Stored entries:
++++++++++++++++++++
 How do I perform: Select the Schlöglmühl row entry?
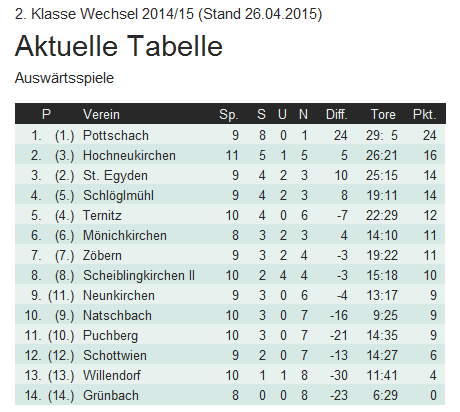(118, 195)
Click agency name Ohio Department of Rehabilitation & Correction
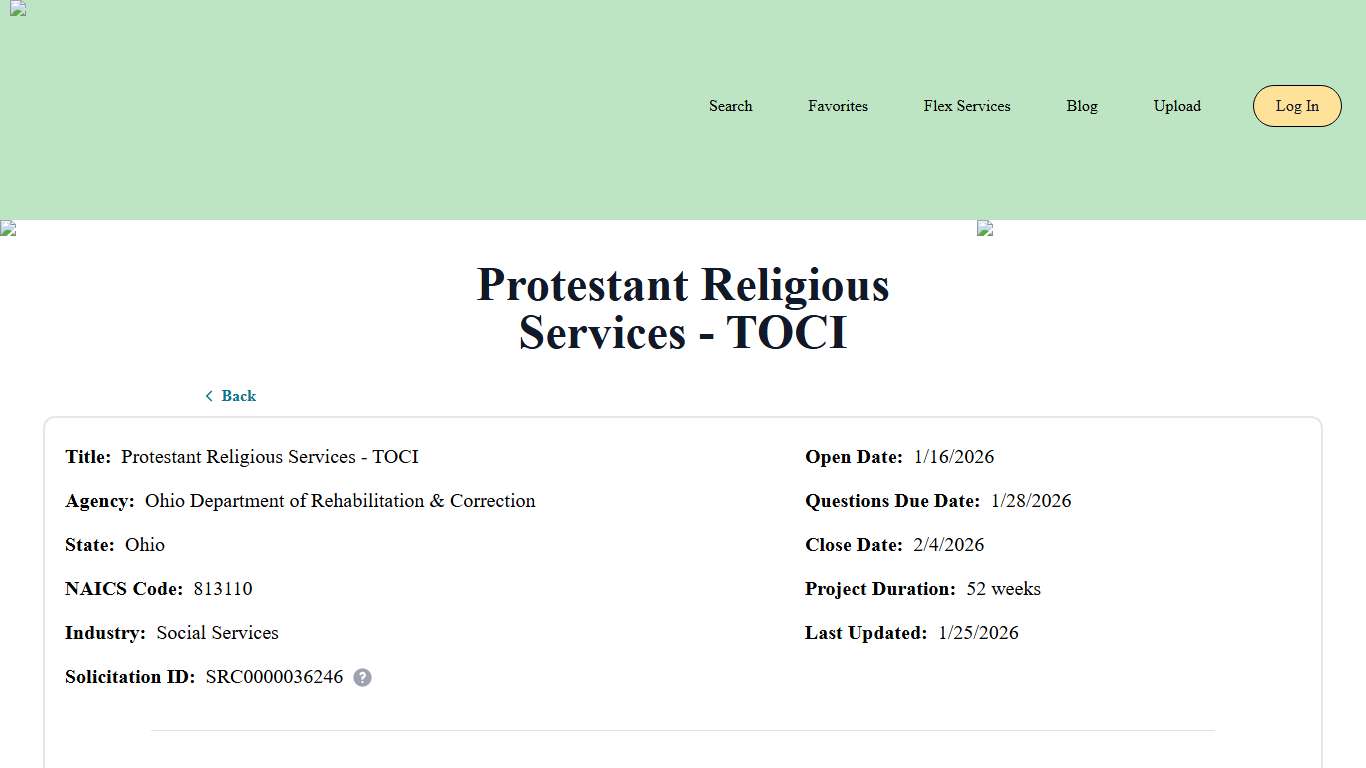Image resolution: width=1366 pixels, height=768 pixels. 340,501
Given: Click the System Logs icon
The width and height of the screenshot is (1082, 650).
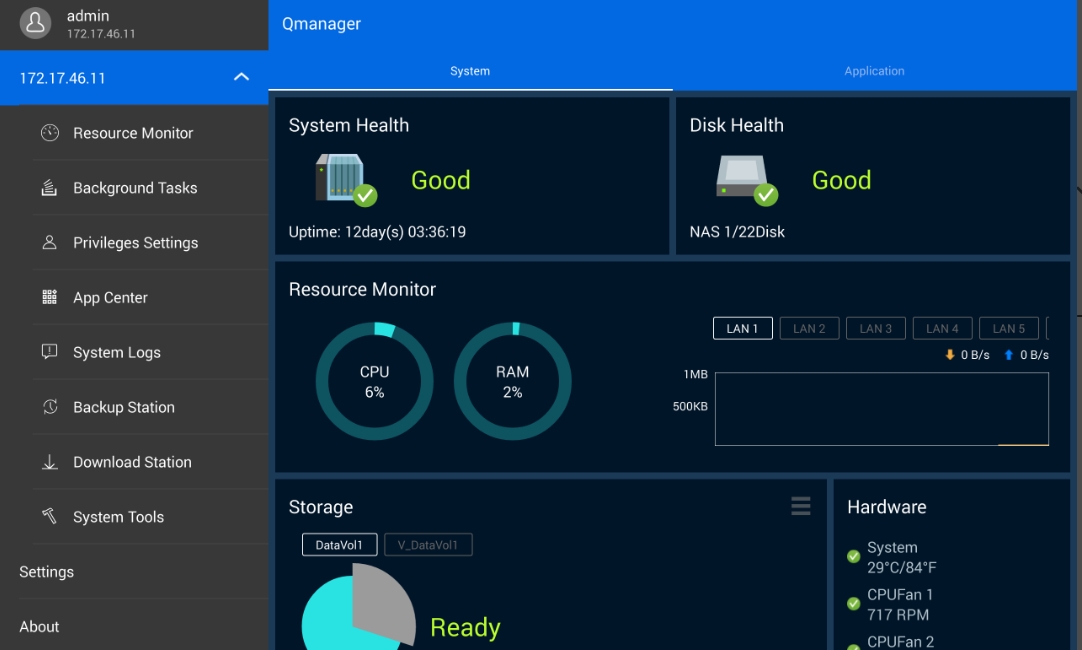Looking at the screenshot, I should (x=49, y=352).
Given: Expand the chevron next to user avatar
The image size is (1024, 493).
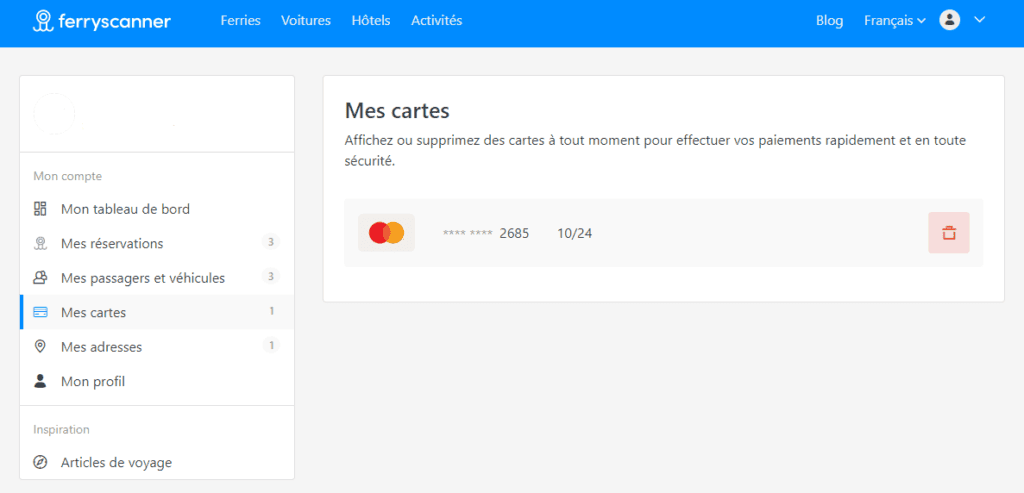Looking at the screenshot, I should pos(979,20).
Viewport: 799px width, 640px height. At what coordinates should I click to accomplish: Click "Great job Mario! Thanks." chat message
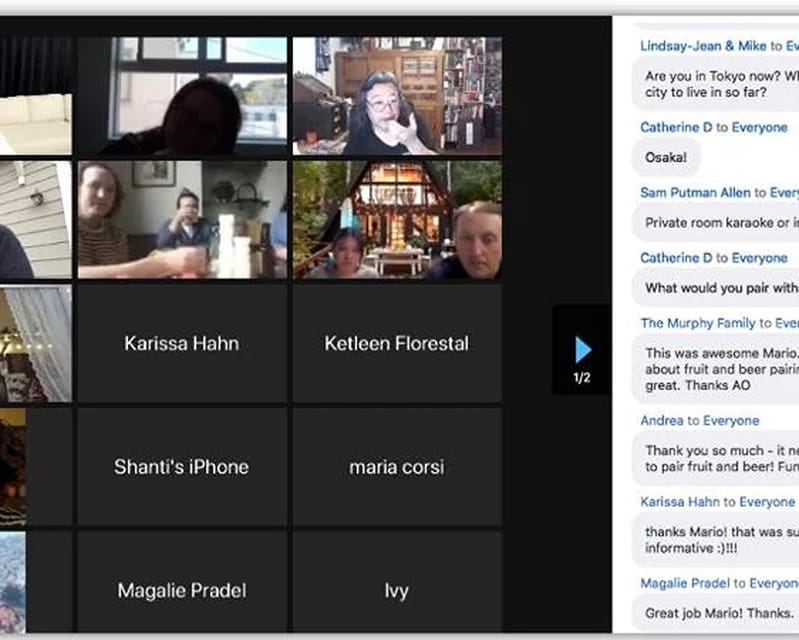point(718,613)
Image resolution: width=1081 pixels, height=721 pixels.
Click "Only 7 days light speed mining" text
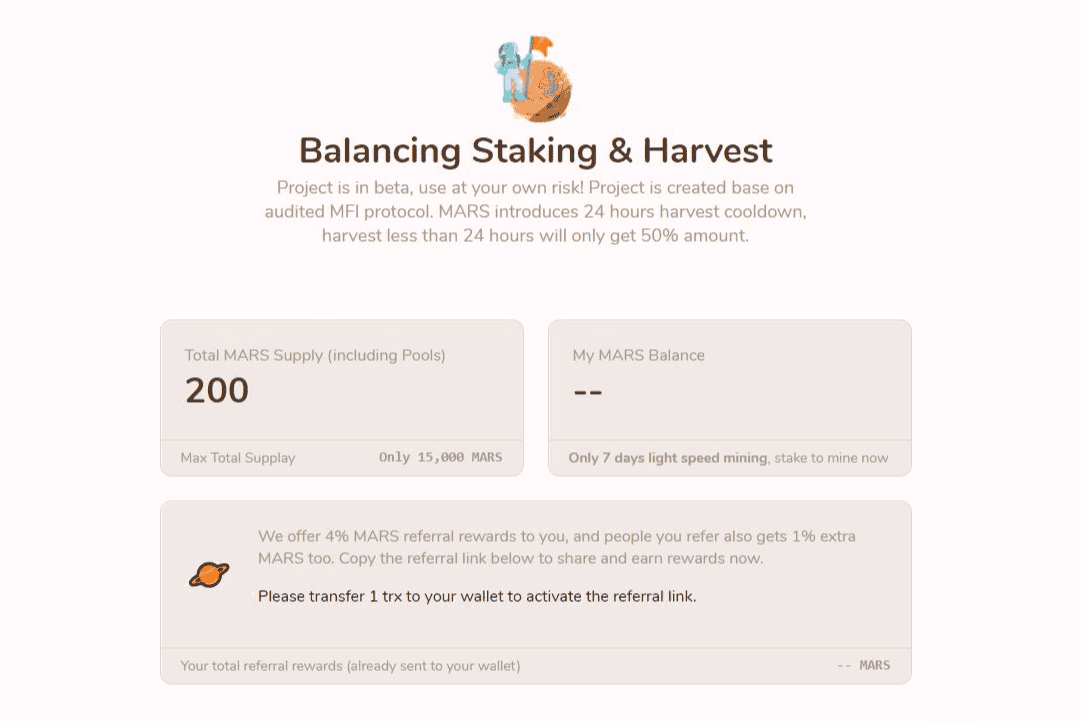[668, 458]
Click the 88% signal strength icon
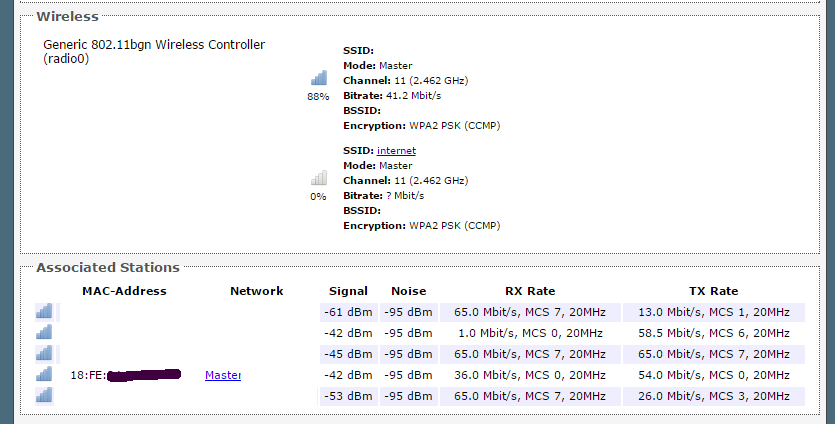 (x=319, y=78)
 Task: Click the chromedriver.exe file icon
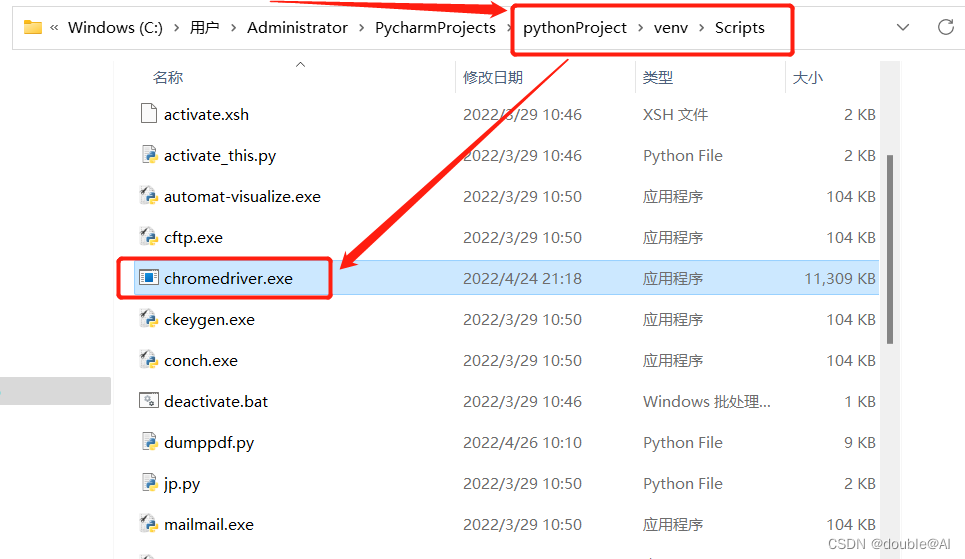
++++++++++++++++++++
▸ Exercise instructions
Drop every picture and repeat the rest of the entries exactly.

▸ Result below
 How do I perform: Select the Schlöglmühl row entry?
(118, 195)
Click agency name Ohio Department of Rehabilitation & Correction
Image resolution: width=1366 pixels, height=768 pixels. 340,501
Given: Click the System Logs icon
The width and height of the screenshot is (1082, 650).
Looking at the screenshot, I should (x=49, y=352).
Given: Expand the chevron next to user avatar
The image size is (1024, 493).
Looking at the screenshot, I should pos(979,20).
Viewport: 799px width, 640px height. At what coordinates should I click to accomplish: Click "Great job Mario! Thanks." chat message
point(718,613)
Image resolution: width=1081 pixels, height=721 pixels.
Click "Only 7 days light speed mining" text
[668, 458]
Click the 88% signal strength icon
 (x=319, y=78)
 Task: Click the chromedriver.exe file icon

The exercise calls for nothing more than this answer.